Extracted records:
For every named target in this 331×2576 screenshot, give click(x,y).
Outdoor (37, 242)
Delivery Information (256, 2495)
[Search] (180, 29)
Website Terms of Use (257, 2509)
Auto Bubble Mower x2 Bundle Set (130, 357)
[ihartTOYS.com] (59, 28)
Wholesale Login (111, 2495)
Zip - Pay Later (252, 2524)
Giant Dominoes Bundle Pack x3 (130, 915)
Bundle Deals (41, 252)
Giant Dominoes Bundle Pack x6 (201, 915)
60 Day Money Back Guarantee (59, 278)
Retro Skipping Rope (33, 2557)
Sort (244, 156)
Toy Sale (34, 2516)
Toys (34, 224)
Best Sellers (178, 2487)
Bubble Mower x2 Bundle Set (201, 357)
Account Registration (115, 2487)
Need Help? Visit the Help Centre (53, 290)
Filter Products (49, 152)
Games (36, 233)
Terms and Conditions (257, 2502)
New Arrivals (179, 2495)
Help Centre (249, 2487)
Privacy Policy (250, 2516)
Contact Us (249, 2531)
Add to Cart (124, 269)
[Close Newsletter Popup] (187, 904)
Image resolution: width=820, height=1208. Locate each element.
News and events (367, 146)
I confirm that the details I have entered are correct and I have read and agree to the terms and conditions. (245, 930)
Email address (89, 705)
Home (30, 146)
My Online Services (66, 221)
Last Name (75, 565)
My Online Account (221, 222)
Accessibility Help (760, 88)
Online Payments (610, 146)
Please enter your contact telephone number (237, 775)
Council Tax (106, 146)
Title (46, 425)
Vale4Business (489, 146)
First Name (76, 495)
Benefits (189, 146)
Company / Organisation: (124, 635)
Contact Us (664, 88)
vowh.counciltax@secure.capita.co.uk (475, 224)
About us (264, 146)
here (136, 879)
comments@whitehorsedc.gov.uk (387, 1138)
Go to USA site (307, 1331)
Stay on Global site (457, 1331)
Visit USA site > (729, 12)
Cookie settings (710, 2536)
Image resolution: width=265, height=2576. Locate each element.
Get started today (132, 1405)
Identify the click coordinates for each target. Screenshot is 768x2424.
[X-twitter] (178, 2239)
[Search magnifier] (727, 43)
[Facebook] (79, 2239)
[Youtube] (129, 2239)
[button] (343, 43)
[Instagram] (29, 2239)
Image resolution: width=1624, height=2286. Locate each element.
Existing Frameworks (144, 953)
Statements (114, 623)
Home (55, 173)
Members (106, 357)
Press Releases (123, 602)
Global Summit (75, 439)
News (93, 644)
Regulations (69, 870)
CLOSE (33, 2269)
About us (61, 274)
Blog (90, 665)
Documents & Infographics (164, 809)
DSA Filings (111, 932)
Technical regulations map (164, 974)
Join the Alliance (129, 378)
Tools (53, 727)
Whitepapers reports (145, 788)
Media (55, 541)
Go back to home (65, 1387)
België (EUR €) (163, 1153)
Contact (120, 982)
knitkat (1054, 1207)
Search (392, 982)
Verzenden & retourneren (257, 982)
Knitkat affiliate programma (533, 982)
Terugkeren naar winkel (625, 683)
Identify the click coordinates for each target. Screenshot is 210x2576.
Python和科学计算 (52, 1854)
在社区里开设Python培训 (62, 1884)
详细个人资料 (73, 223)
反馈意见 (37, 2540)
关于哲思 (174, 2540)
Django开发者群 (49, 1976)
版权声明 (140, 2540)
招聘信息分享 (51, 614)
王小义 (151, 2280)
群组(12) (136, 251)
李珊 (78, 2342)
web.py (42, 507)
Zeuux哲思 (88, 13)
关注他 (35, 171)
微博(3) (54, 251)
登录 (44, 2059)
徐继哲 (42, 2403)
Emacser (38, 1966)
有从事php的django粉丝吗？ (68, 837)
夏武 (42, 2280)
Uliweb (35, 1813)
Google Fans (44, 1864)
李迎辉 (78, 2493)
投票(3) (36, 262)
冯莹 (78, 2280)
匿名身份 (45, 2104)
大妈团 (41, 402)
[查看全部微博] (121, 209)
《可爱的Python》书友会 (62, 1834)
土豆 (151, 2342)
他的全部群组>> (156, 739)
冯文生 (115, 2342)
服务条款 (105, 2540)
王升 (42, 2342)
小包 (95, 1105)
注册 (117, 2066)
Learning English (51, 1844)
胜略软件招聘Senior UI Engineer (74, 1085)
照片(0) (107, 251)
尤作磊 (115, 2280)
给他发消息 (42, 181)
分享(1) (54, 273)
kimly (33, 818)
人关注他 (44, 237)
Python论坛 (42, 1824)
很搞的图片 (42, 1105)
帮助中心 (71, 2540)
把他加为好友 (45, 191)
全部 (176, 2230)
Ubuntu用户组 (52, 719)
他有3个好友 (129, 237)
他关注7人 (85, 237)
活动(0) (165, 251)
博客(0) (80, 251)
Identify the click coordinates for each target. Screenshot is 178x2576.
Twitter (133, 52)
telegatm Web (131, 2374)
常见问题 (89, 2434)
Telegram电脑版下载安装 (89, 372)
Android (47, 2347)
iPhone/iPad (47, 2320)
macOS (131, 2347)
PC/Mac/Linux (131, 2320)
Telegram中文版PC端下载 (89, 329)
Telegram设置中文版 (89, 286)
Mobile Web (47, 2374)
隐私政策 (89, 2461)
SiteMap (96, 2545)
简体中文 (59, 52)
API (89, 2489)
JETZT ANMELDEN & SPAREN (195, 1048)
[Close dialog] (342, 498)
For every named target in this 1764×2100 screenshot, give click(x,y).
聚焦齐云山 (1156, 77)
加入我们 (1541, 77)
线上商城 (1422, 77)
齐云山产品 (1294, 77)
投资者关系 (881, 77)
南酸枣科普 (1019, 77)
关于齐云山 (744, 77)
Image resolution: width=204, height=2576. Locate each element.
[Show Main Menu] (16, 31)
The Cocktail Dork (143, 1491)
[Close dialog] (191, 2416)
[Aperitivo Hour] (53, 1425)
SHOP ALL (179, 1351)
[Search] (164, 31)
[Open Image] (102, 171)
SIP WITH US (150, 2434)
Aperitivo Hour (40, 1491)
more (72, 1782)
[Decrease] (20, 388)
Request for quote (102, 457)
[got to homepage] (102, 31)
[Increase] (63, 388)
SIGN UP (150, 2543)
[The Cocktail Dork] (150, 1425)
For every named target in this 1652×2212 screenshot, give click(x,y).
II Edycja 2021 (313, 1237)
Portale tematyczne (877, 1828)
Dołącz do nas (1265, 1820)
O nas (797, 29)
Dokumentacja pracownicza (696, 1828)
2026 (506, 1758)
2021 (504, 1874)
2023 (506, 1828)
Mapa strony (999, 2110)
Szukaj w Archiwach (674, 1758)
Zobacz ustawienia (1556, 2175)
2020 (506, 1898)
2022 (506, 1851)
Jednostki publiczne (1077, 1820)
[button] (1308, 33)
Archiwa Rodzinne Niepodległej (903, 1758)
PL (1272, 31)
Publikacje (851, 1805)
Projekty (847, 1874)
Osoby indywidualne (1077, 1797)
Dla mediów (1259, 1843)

Your goal: All that is wanted is the stretch of lines above from the one containing "iPhone/iPad (47, 2320)" through the one containing "[Increase] (63, 388)", duplicated exactly.

Answer to this exercise:
iPhone/iPad (47, 2320)
macOS (131, 2347)
PC/Mac/Linux (131, 2320)
Telegram中文版PC端下载 (89, 329)
Telegram设置中文版 (89, 286)
Mobile Web (47, 2374)
隐私政策 (89, 2461)
SiteMap (96, 2545)
简体中文 (59, 52)
API (89, 2489)
JETZT ANMELDEN & SPAREN (195, 1048)
[Close dialog] (342, 498)
For every named target in this 1764×2100 screenshot, give click(x,y).
聚焦齐云山 (1156, 77)
加入我们 (1541, 77)
线上商城 (1422, 77)
齐云山产品 (1294, 77)
投资者关系 (881, 77)
南酸枣科普 (1019, 77)
关于齐云山 (744, 77)
Image resolution: width=204, height=2576. Locate each element.
[Show Main Menu] (16, 31)
The Cocktail Dork (143, 1491)
[Close dialog] (191, 2416)
[Aperitivo Hour] (53, 1425)
SHOP ALL (179, 1351)
[Search] (164, 31)
[Open Image] (102, 171)
SIP WITH US (150, 2434)
Aperitivo Hour (40, 1491)
more (72, 1782)
[Decrease] (20, 388)
Request for quote (102, 457)
[got to homepage] (102, 31)
[Increase] (63, 388)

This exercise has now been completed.